*WORK TO BE COMPLETED*: Each entry, in full: reproduce it exactly.

*SOURCE INFORMATION*:
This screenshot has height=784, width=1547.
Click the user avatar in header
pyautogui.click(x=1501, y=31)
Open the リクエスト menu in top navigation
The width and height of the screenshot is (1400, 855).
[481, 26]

*ANSWER BELOW*:
This screenshot has height=784, width=1547.
Click the user avatar in header
pyautogui.click(x=1501, y=31)
Open the リクエスト menu in top navigation
The width and height of the screenshot is (1400, 855).
[481, 26]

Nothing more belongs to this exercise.